The second hypothesis I would like to test is if the age of a mother has any affect on their babies' birth weight? The null hypothesis would be that there is no correlation between the mother's age and baby's birth weights. The alternative hypothesis would be that older mother's newborn birth weights were lower than that of younger mothers and vice versa.
# Hypothesis testing - difference of means
# High school diploma completed
age_hs_mean = 26
age_hs_sd = np.sqrt(3.1)
age_hs_n = 284
# Master's degree completed
age_ms_mean = 33
age_ms_sd = np.sqrt(2.2)
age_ms_n = 222
sample_age_hs = np.random.normal(loc=age_hs_mean, scale=age_hs_sd, size=age_hs_n)
print("Age (High School Diploma)")
print("Observations:", len(sample_age_hs))
print("Mean:", np.mean(sample_age_hs))
print("Standard Deviation", np.std(sample_age_hs))
print("Variance", np.std(sample_age_hs)**2)
print("")
sample_age_ms = np.random.normal(loc=age_ms_mean, scale=age_ms_sd, size=age_ms_n)
print("Age (Master's Degree)")
print("Observations:", len(sample_age_ms))
print("Mean:", np.mean(sample_age_ms))
print("")
print("Standard Deviation", np.std(sample_age_ms))
print("Variance", np.std(sample_age_ms)**2)
obs_diff = age_hs_mean - age_ms_mean
exp_diff = 0
var_hs = (age_hs_sd**2) / age_hs_n
var_ms = (age_ms_sd**2) / age_ms_n
std_err = np.sqrt(var_hs + var_ms)
print("Sample difference:", obs_diff)
print("Expected population difference:", exp_diff)
print("Standard Error:", std_err)
Z = (obs_diff - exp_diff) / std_err
print("")
print("Z-score:", Z)
After analyzing the data generated by my first hypothesis, I found that for this set of data the education level and the age of the mothers did show a correlation.

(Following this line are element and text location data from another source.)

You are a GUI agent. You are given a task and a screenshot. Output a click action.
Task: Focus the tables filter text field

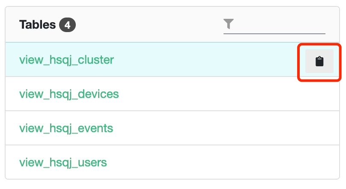coord(280,25)
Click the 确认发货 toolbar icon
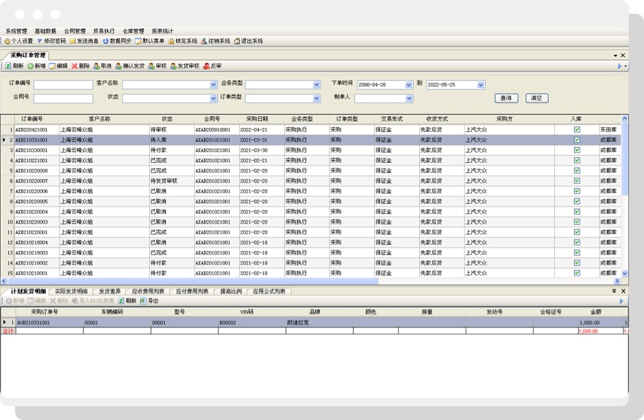644x420 pixels. (119, 66)
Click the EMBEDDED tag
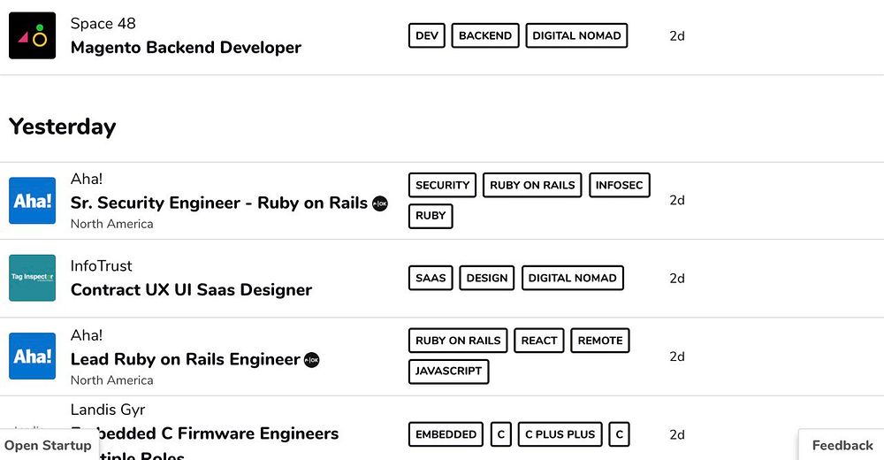 click(446, 434)

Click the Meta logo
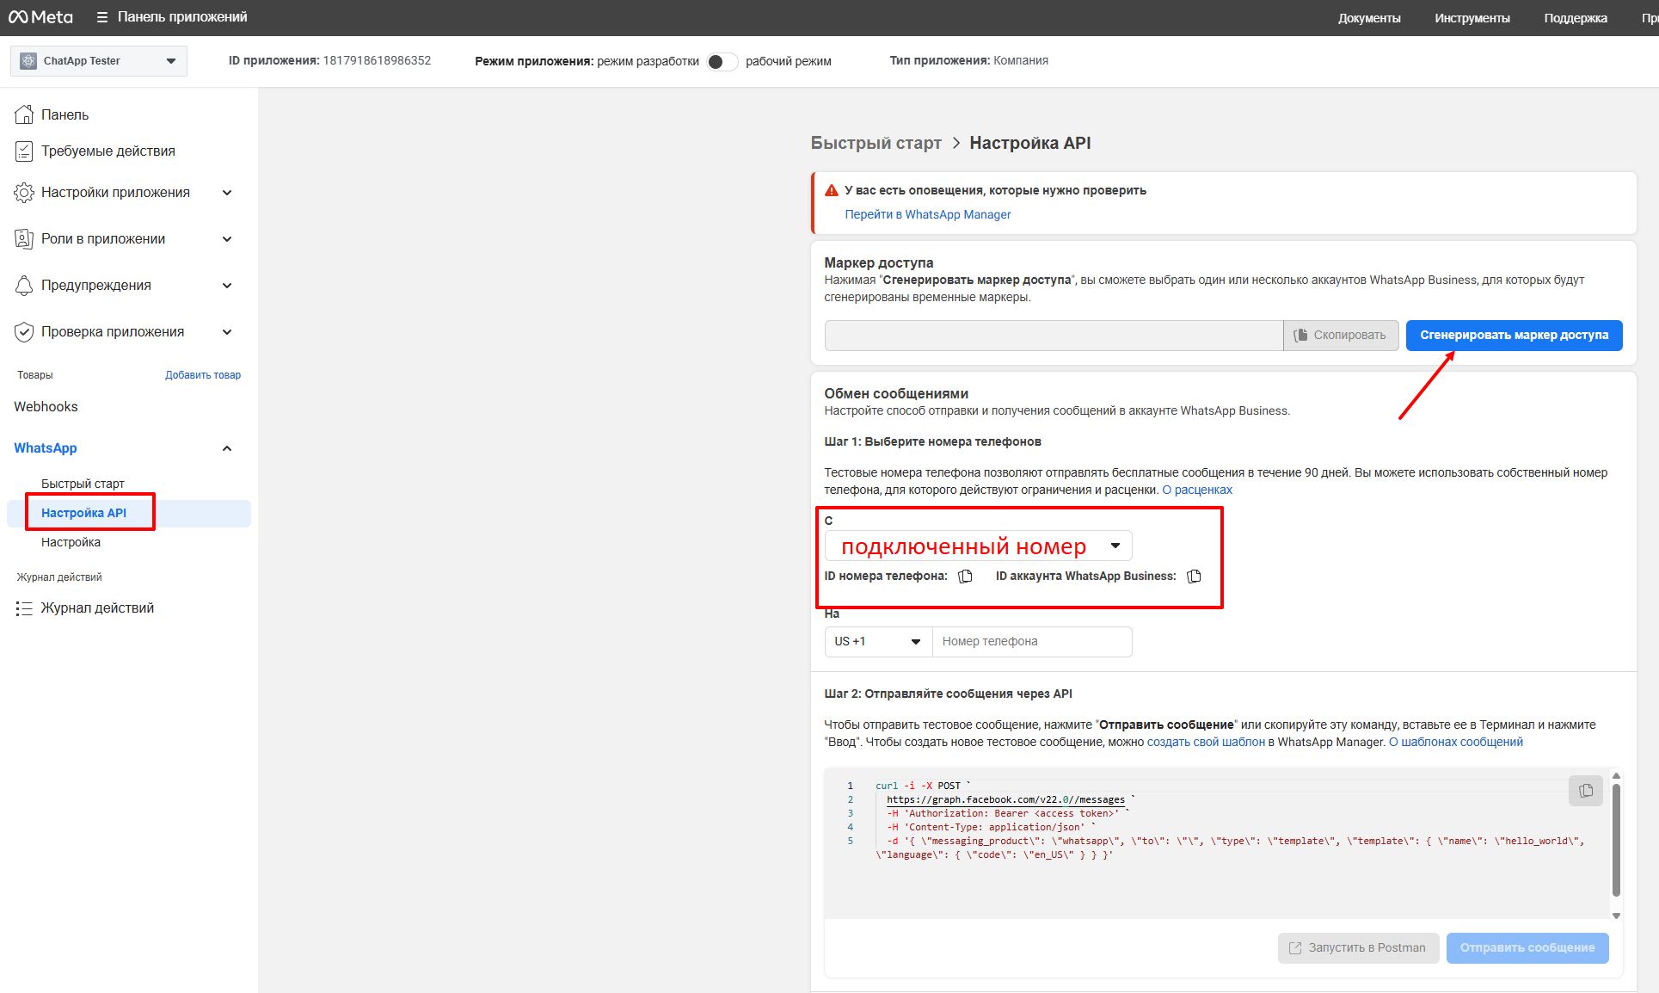click(x=40, y=17)
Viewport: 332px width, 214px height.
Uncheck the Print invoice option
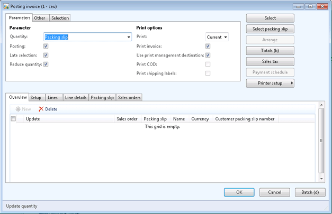[x=208, y=46]
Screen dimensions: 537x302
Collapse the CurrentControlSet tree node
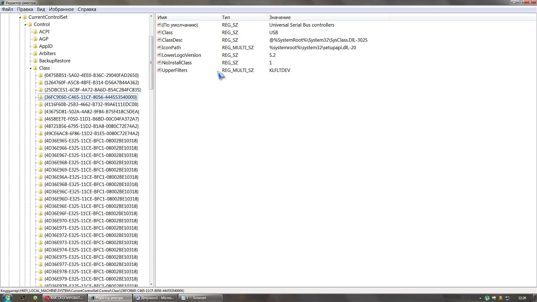tap(20, 17)
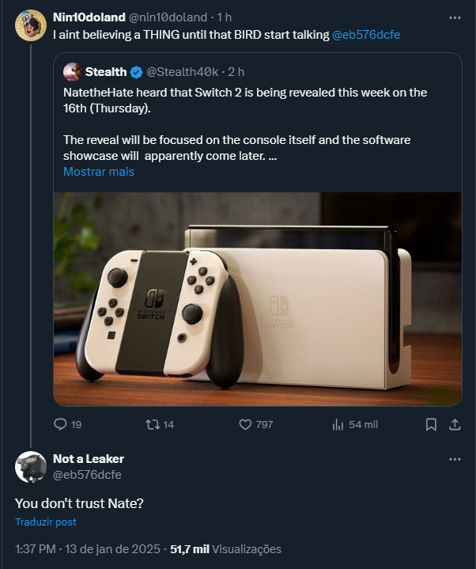Click the share upload icon
Image resolution: width=476 pixels, height=569 pixels.
455,424
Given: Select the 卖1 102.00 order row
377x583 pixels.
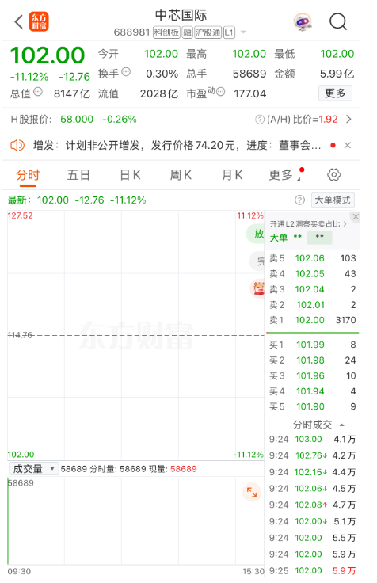Looking at the screenshot, I should pos(312,320).
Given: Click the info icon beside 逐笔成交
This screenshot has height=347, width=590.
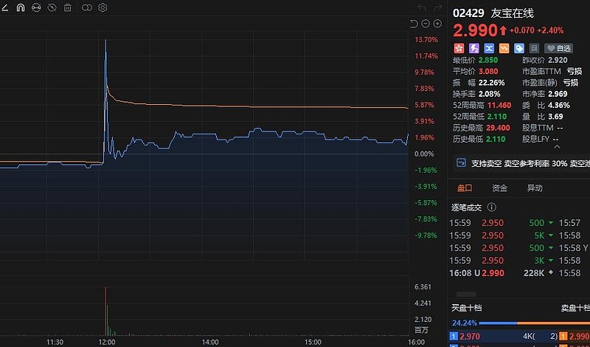Looking at the screenshot, I should coord(492,207).
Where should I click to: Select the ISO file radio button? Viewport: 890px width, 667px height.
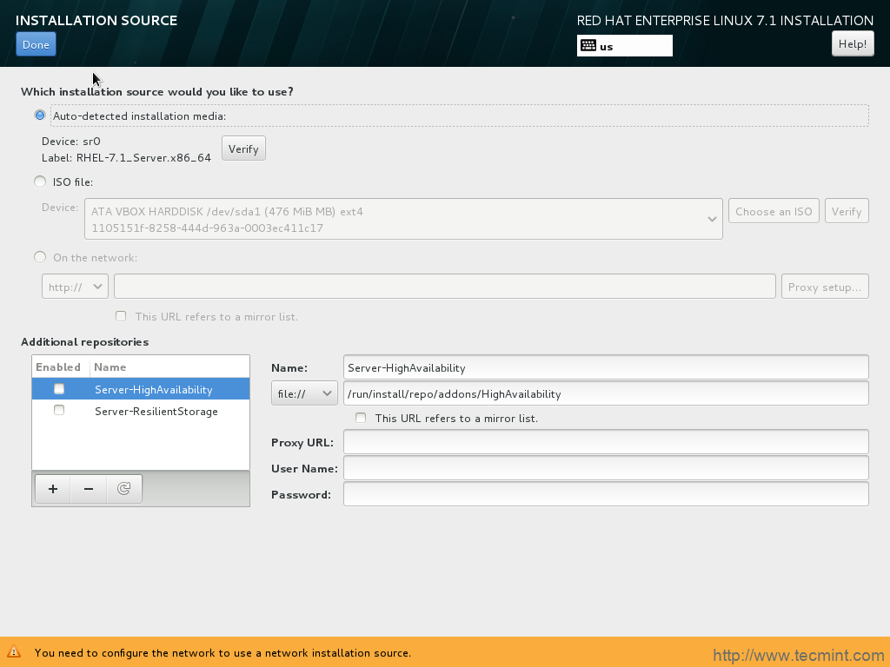click(x=40, y=182)
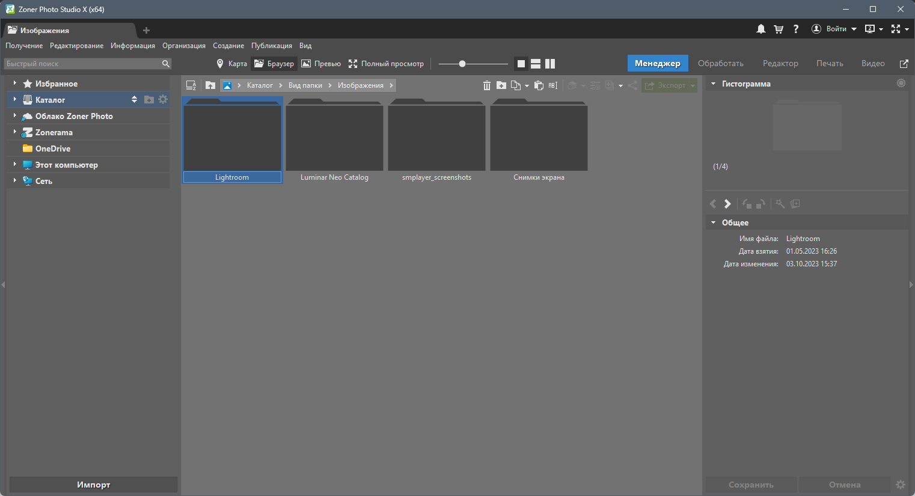Toggle the list view layout
This screenshot has width=915, height=496.
pyautogui.click(x=535, y=63)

Mothers who pursued a higher education were older than mothers with less education. The "8th grade or less" education category deviated from my hypothesis in that mothers who pursued higher education were older, seeing as that category produced an older age range than the "9th through 12th grade with no diploma" category.
Through analyzing the data from my second hypothesis, I found that there is no correlation between the age of the mothers and the birth weights of their newborns for this set of data.
The most challenging aspect of working with this dataset was having a lot of non-numeric variables and coming up with the best potentially meaningful hypothesis questions to pose from them based on the numeric variables provided. Only one of my hypotheses produced a plot that I could discern any actual meaning from.